The classic newspaper comic strip about a bumbling Viking and his wife and two children is being developed for television by Fresh Off the Boat writer and producer Eric Ziobrowski and The Jim Henson Company and the strip’s syndicator King Features. No network has been mentioned in conjunction with the project yet.
Hagar The Horrible first appeared on newspaper funnies pages back in 1973, the creation of cartoonist Dik Browne. The strip is currently being written and drawn by Browne’s son Chris. It detailed the daily travails of a Viking who just can’t get used to the changing world around him, often serving as an allegory for changes in the modern world. In addition to Hagar’s wife Helga, and their two children Honi and Hamlet, the strip also features Hagar’s best friend and chief lieutenant on his Viking raids, Lucky Eddie, the druid Dr. Zook, the monk Brother Olaf and others.
What’s interesting is how Deadline described the animation process for the show.
The series will be made using Henson Digital Puppetry Studio, a proprietary animation technology that allows Henson’s puppeteers to manipulate animated characters in real time, allowing for an organic, spontaneous performance.
Although a rather thin description of the animation process, it sounds reminiscent of something that Jim Henson was experimenting with back in the late 1980s. For his NBC anthology series The Jim Henson Hour, Henson introduced a new Muppet character in the show’s “MuppeTelevision” segments named Waldo C Graphic, a computer-generated character who was manipulated in real-time by a puppeteer using a special motion-capture rig that looked like an oversized mitten with a number of wires coming off it.
At the time of The Jim Henson Hour, Henson was beginning to show some fascination with computer-generated imagery and what it could be to him as a storyteller. The opening to the show partially contained CG elements and the “set” from which he hosted the show was mostly virtual. The Waldo character was another extension in that fascination.
Unfortunately, Henson himself never got to further experiment with the technology.
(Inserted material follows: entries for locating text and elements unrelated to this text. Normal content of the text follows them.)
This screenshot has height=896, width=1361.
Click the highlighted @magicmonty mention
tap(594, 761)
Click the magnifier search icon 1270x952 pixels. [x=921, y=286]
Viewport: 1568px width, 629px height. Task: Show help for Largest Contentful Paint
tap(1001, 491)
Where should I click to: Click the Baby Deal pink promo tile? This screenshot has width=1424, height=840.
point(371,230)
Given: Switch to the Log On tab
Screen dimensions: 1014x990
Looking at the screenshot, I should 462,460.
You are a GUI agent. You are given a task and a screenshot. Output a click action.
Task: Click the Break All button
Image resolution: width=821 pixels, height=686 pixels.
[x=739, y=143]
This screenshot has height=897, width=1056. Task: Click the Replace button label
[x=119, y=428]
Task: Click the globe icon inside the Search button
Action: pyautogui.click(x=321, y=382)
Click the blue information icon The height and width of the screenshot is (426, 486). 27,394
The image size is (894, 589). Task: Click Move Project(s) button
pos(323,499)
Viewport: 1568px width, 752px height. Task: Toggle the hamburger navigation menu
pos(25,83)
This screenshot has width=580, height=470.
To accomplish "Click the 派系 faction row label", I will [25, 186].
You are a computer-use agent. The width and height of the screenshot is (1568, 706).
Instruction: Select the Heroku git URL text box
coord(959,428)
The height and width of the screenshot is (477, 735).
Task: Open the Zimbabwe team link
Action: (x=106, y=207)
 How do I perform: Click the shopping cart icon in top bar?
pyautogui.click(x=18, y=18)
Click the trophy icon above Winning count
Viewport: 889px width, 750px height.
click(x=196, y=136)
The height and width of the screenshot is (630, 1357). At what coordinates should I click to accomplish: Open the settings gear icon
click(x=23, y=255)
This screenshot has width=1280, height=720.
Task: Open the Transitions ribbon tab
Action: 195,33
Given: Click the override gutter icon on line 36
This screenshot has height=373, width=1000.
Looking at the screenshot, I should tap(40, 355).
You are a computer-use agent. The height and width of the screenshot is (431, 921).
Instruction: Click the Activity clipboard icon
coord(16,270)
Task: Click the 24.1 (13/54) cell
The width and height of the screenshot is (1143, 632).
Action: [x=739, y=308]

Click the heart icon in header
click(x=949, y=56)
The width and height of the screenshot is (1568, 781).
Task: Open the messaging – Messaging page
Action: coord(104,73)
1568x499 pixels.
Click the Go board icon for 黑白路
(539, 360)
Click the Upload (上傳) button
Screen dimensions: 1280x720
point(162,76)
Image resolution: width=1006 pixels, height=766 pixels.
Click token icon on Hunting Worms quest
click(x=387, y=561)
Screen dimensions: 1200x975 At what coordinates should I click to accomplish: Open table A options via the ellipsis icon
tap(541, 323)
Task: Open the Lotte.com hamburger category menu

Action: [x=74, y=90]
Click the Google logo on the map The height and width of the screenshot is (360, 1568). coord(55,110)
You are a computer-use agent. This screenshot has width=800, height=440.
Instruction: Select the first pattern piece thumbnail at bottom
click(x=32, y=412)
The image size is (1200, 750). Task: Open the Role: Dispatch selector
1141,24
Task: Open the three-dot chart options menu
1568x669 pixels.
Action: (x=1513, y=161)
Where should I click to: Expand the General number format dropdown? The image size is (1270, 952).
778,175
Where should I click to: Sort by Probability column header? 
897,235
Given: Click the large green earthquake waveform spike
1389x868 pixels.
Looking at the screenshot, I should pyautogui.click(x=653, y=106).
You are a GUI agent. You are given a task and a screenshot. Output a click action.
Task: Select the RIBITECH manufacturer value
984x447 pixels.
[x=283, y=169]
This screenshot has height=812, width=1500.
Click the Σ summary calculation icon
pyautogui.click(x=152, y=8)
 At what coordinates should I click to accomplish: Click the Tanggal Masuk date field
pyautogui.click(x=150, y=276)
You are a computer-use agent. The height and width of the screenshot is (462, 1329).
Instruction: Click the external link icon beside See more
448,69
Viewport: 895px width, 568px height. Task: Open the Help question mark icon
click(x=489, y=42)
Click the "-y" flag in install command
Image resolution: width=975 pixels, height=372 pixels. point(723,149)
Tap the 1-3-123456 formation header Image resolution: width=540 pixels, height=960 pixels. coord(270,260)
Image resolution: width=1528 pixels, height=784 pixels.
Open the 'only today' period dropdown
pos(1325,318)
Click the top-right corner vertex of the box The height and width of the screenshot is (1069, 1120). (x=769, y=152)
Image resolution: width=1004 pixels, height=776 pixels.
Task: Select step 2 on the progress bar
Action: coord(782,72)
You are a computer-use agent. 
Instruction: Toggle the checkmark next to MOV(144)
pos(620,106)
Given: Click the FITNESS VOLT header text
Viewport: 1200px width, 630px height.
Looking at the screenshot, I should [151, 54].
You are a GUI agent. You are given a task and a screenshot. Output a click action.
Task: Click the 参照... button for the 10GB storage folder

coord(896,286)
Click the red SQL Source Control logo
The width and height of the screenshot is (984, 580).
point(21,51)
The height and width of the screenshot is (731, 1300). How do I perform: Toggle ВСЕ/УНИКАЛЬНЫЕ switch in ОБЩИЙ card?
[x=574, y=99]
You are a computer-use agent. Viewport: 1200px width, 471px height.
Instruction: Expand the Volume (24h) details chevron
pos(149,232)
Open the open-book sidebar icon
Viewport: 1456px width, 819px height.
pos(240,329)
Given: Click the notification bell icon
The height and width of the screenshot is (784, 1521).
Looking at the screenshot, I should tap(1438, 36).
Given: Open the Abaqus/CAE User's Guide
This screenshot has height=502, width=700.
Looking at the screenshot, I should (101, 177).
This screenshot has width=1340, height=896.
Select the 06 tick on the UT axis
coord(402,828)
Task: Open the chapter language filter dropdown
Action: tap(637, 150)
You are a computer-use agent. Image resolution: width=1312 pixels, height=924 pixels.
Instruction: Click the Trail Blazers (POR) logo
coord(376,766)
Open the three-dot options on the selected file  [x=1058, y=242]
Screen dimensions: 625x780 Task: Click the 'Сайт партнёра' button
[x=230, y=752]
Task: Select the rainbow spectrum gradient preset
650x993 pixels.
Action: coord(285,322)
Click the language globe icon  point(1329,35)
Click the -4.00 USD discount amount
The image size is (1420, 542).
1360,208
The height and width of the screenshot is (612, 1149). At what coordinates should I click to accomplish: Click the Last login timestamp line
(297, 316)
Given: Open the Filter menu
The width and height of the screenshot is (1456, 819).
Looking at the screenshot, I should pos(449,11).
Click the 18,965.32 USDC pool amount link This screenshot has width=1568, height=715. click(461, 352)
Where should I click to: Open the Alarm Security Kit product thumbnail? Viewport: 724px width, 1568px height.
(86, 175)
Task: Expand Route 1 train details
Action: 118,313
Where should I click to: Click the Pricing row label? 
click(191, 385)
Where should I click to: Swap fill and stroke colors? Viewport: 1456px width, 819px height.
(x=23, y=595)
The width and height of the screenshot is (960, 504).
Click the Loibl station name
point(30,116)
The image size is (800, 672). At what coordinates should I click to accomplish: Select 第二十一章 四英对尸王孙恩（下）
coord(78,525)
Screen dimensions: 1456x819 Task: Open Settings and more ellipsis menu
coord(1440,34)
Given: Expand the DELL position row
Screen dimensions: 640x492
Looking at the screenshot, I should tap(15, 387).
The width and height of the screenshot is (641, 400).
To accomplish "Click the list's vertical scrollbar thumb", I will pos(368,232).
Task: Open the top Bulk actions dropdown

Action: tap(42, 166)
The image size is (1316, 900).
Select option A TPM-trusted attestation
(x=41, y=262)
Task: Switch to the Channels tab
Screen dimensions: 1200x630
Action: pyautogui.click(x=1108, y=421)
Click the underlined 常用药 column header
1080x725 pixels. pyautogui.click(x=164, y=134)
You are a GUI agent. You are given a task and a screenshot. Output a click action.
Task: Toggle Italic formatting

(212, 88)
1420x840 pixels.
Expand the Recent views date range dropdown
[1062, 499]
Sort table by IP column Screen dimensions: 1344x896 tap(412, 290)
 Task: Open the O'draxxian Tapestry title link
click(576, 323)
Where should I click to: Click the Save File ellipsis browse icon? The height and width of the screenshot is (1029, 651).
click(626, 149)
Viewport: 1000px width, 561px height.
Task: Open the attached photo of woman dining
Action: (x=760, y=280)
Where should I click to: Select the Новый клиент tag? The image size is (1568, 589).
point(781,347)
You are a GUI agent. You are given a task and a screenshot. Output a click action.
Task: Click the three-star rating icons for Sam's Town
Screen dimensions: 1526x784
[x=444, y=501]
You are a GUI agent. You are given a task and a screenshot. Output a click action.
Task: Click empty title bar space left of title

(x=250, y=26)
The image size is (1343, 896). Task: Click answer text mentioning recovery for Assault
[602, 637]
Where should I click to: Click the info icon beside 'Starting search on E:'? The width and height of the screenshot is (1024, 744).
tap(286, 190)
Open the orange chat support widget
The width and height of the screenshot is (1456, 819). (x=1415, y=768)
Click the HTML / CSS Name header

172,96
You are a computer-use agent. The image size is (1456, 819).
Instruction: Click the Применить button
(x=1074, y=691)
The Jim Henson Hour was cancelled by NBC in the summer of 1989 and Henson tragically died less than a year later. Waldo’s only other appearance was in the Muppet*Vision 3D Disney theme park attraction. I can’t recall the technology ever being used in the intervening years, so it is nice to see his company returning to a form of puppetry that Henson was starting to develop all those years ago.